GOP’s preordained race nears its bitter end

Haven’t been here in a while. Not much to say, except this:

At some point you have to realize that this is delusional behavior. These guys have been out there so long, repeating the same tired lines over and over again, shaking hands and kissing babies. They don’t know what state they’re in until someone tells them, just before they walk up on a stage, or into a diner, or whatever propped-up common-man setting that the campaign operatives have staked out. Sleep is a memory. None of this is real.

You know that Rick Santorum convinced himself he could win—they all have at some point—but once you get a real taste of it, well, it has to be hard to let it go. Denial is everything. Head down, move forward, next state, next primary. Santorum, much like Newt Gingrich and Ron Paul, cannot win the Republican nomination, at least not mathematically. They have to know this. So why do they plow on?

Ron Paul has his reasons. He’s building something. It’s a years-long project, and one that may never be fulfilled, if not by his son, Rand. But he’s working on it.

Newt Gingrich, on the other hand, is without reason. That is to say, he is unreasonable; also, unelectable and unlikable, but everyone already knows that. Profoundly. Fundamentally.

Rick Santorum, though, is somewhere else. He has a blinkered vision that allows him to only see what is necessary and what is moral and what is right. It is not uncommon in those possessed by great religiosity to be consumed to the point of delusion. It is not a prerequisite, nor is it rampant, but let’s be honest: America has its fair share of true believers. Just not enough to win a nomination.

Santorum calls himself a Catholic but he is built, as a candidate, more like an evangelical. He has a fever, and the only cure is more sermonizing. He knows what America needs. He wants to help. He thinks he can save us.

This is delusional behavior. Rick Santorum can no more save this country than he can win a general election, much less the Republican nomination. And even if he pads his totals over the next few weeks (he is currently at 278 delegates) they will not magically balloon into anywhere near what he needs them to be. It’s over. The social issues candidate has run out of time. His luck has soured. Only faith can carry him now. He is “irrelevant,” as 2008’s nominee John McCain said today; he would know.

The fact that he made it this far goes beyond any rational explanation—oh, right: Mitt Romney.

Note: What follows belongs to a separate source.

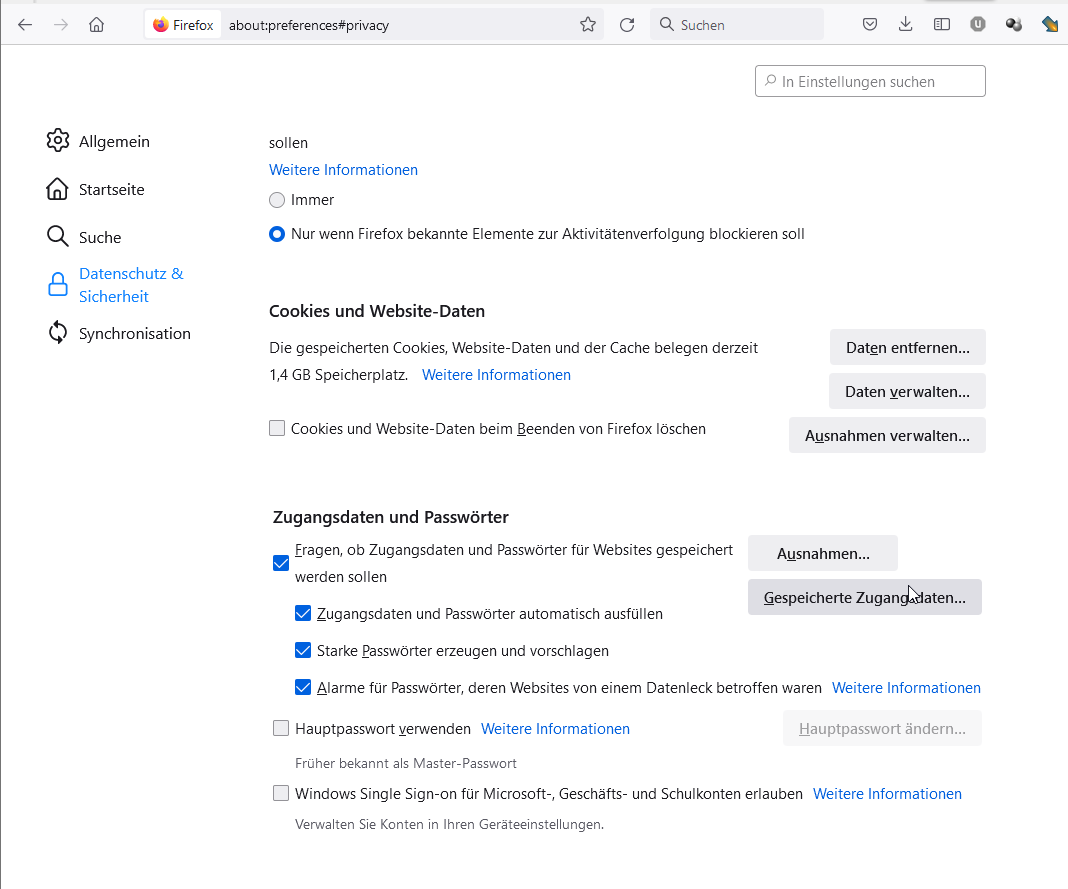The height and width of the screenshot is (889, 1068).
Task: Click the uBlock Origin extension icon
Action: pos(978,25)
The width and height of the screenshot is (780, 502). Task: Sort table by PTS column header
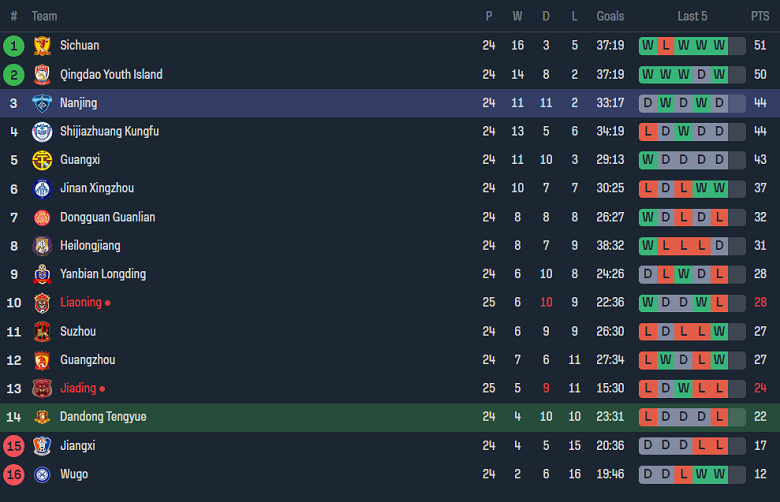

What Santorum surely does not recognize, but should, is that he was a placeholder. He was a warm body—a warm, conservative body—and he filled the role that Herman Cain and Michelle Bachmann and, for a brief time, Newt Gingrich did: the anti-Mitt. The non-Romney. Other. Anyone But.

Santorum’s social conservatism carried him much further than anyone could have imagined, but it was bound to fail and it could never last: women, after all, still have the right to vote.

In a primary known for its bizarre and deranged savagery, it is now a preordained race to the very bitter end. You want to write, with pun intended, that Santorum is determined to be the last to pull out, but with the cartoonish Gingrich and batty Paul still in, the joke remains holstered. Everyone has lost their mind.

What happens next is sad. We’ll watch the slow recede and see the media turn away, as the rest of the country begins to focus on the general election. Eyes will glaze over at the sight and sound of one Willard “Mitt” Romney, fabricating profusely. And we’ll long for the reality show atmosphere that prevailed for so long, vile and entertaining as it was.

Santorum won’t know it for sure, but he’ll feel something shift underneath him, eventually. Losing in his home state of Pennsylvania, that might ring a bell.